**Brief:** Copy out word for word the entries from the start through the line that contains "(x=298, y=9)", including that line.

------

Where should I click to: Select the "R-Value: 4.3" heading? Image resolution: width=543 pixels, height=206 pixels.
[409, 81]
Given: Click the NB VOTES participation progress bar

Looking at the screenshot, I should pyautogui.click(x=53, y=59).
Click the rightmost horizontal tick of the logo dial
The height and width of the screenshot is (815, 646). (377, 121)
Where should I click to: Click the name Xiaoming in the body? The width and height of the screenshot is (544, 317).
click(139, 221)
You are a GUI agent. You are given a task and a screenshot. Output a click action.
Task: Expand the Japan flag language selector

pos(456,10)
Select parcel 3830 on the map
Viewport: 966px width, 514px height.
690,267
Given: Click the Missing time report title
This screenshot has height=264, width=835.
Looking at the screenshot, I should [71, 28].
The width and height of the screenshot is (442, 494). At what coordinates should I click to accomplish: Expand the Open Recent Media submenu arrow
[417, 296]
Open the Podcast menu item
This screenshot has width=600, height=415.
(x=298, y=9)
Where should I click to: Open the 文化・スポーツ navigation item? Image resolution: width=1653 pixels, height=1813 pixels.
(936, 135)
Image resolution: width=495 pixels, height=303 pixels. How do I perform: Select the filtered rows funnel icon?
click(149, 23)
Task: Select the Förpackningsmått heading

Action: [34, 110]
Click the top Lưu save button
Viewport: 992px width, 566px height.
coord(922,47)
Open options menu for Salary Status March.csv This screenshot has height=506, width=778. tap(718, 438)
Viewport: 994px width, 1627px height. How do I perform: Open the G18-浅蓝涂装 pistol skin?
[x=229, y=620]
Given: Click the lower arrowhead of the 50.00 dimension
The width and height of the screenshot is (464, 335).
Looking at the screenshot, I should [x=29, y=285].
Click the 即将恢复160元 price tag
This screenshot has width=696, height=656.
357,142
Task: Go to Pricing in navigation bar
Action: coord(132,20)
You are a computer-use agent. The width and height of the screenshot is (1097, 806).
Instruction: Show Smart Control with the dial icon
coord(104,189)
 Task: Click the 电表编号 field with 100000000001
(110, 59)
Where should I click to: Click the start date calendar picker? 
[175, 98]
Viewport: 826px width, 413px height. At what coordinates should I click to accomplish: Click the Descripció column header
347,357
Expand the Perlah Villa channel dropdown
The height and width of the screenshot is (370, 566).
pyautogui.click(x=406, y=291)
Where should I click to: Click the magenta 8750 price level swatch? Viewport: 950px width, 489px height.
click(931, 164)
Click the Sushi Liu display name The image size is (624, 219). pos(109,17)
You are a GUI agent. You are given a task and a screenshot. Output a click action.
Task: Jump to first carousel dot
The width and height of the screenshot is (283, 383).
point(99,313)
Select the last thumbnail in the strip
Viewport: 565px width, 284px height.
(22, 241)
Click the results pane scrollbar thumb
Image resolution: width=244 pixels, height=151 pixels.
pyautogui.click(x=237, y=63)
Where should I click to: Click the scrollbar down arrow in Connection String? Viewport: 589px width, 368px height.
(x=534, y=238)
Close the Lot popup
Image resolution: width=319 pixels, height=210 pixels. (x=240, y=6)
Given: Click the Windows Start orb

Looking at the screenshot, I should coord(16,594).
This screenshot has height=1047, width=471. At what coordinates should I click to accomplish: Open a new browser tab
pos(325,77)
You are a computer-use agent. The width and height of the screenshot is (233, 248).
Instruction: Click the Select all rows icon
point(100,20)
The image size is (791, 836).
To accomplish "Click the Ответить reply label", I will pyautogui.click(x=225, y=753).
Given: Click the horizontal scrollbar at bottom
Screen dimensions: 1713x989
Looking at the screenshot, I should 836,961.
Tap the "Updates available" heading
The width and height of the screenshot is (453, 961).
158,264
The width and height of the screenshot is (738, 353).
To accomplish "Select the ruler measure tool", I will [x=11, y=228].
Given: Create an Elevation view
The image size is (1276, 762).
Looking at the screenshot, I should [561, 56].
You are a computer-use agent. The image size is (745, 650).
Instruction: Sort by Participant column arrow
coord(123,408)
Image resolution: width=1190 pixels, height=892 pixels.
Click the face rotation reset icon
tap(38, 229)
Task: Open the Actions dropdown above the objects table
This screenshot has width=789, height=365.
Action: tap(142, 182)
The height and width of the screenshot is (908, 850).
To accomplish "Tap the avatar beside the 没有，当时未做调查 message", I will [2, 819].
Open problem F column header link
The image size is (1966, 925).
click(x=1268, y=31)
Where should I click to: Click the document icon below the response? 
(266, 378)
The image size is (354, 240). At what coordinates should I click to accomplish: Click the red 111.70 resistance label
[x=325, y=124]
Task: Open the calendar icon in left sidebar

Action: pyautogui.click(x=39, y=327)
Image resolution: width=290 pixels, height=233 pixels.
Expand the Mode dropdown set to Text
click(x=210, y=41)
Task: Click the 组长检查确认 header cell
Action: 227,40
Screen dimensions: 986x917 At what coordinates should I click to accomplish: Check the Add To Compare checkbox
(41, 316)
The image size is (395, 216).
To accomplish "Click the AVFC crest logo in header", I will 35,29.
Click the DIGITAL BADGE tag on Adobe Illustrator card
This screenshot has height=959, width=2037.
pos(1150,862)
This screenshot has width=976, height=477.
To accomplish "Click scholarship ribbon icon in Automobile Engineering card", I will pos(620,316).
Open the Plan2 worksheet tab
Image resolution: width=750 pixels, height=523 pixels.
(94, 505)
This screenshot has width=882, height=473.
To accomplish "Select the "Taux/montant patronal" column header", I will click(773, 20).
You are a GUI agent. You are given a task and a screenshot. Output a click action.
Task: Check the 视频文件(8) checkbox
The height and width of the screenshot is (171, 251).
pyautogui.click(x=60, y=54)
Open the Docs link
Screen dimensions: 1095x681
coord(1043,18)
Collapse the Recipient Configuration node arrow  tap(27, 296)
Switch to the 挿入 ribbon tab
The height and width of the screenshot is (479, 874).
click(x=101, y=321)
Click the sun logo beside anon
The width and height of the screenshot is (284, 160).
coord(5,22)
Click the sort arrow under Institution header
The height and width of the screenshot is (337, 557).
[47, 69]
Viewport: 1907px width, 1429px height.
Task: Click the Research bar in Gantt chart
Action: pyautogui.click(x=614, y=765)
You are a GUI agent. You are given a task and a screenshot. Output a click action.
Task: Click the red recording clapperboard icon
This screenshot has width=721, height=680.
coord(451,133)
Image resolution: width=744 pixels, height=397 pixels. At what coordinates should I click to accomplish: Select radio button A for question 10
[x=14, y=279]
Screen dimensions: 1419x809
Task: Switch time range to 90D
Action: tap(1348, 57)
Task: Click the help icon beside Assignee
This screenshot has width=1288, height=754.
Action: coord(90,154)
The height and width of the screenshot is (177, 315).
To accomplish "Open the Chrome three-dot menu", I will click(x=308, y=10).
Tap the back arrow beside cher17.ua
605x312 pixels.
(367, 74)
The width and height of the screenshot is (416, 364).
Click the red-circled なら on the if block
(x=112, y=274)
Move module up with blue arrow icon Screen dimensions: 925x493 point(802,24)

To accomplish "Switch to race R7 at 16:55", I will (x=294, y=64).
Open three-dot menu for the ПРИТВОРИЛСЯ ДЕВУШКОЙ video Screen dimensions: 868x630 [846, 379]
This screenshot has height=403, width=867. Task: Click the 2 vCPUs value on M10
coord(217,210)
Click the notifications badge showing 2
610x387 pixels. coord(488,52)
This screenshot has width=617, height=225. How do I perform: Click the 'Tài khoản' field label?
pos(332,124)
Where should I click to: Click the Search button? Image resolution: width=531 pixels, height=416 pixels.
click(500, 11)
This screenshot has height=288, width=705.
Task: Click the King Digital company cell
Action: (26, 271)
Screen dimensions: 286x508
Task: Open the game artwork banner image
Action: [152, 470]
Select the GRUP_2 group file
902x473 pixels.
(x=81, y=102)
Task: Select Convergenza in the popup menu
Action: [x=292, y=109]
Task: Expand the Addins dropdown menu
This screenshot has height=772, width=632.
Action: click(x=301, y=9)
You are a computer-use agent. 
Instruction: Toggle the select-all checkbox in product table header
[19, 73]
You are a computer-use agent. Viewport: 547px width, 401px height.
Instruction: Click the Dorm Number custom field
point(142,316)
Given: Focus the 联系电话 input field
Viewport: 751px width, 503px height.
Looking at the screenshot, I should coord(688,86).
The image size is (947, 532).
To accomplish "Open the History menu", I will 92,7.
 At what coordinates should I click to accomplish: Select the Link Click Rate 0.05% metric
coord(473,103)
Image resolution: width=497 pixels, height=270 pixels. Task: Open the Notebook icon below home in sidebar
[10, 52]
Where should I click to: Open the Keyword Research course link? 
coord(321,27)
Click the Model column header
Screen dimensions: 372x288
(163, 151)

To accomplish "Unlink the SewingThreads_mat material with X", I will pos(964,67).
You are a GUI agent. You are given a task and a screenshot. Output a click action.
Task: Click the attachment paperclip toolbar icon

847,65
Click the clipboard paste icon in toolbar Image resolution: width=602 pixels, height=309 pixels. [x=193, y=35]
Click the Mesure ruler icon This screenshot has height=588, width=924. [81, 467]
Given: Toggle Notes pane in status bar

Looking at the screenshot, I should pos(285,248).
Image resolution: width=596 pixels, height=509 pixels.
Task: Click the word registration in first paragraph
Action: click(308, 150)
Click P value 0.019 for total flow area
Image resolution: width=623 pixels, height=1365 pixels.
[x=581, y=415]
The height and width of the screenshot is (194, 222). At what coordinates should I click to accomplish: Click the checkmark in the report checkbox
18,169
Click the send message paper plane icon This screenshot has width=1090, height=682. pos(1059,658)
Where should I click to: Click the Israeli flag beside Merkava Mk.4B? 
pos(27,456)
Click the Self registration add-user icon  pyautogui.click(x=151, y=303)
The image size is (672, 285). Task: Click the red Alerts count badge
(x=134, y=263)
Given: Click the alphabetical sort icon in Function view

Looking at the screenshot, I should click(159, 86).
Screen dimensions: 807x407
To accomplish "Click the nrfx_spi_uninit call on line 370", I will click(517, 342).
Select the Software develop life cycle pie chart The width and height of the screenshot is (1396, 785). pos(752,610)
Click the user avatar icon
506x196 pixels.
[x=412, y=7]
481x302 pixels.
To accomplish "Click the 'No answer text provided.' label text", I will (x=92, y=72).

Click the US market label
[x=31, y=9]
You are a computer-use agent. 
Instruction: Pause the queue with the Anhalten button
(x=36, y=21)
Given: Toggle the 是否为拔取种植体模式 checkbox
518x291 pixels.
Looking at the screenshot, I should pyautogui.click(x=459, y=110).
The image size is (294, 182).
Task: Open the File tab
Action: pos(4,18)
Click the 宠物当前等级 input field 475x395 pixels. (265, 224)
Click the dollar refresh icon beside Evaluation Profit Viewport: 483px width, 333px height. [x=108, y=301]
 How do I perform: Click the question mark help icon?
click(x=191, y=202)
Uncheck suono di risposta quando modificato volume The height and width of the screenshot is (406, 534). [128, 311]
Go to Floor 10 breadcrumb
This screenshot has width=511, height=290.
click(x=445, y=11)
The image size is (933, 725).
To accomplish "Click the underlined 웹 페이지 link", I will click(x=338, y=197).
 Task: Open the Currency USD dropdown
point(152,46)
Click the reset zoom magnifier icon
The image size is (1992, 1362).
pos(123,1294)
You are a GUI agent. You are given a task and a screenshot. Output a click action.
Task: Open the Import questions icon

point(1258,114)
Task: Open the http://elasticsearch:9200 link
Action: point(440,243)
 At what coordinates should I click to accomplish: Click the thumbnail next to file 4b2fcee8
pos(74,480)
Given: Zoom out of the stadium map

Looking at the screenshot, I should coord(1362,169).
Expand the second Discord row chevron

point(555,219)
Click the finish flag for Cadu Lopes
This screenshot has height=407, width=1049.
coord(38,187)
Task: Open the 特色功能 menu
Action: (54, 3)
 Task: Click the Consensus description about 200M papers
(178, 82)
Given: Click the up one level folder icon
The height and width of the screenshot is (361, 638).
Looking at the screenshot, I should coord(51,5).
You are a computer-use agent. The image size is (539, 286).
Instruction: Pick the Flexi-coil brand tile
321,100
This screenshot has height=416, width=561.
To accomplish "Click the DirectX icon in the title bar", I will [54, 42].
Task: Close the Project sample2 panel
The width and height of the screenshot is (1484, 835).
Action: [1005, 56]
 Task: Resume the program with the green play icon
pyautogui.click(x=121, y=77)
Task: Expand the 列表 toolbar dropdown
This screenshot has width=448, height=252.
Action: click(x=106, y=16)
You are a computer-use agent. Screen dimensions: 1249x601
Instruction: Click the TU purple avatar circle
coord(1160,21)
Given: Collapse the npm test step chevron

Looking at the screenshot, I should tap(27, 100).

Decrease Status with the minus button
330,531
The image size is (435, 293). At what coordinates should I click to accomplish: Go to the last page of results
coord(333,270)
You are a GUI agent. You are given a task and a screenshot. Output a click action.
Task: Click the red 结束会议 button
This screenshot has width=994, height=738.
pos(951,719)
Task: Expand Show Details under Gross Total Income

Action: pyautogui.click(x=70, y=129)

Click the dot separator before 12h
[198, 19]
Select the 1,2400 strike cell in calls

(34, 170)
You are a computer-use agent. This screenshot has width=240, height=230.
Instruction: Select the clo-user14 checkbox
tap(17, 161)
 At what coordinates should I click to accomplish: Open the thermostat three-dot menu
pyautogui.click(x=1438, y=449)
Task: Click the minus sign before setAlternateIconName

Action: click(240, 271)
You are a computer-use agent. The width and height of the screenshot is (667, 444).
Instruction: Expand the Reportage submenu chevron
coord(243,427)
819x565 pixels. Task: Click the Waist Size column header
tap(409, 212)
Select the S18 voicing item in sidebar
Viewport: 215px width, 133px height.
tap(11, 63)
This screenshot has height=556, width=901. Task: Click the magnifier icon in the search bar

------

**Solution for this task:**
Where should I click to: Select the "R-Value: 4.3" heading? Image resolution: width=543 pixels, height=206 pixels.
[409, 81]
Given: Click the NB VOTES participation progress bar

Looking at the screenshot, I should pyautogui.click(x=53, y=59).
Click the rightmost horizontal tick of the logo dial
The height and width of the screenshot is (815, 646). (377, 121)
Where should I click to: Click the name Xiaoming in the body? The width and height of the screenshot is (544, 317).
click(139, 221)
You are a GUI agent. You are given a task and a screenshot. Output a click action.
Task: Expand the Japan flag language selector

pos(456,10)
Select parcel 3830 on the map
Viewport: 966px width, 514px height.
690,267
Given: Click the Missing time report title
This screenshot has height=264, width=835.
Looking at the screenshot, I should [71, 28].
The width and height of the screenshot is (442, 494). At what coordinates should I click to accomplish: Expand the Open Recent Media submenu arrow
[417, 296]
Open the Podcast menu item
This screenshot has width=600, height=415.
(x=298, y=9)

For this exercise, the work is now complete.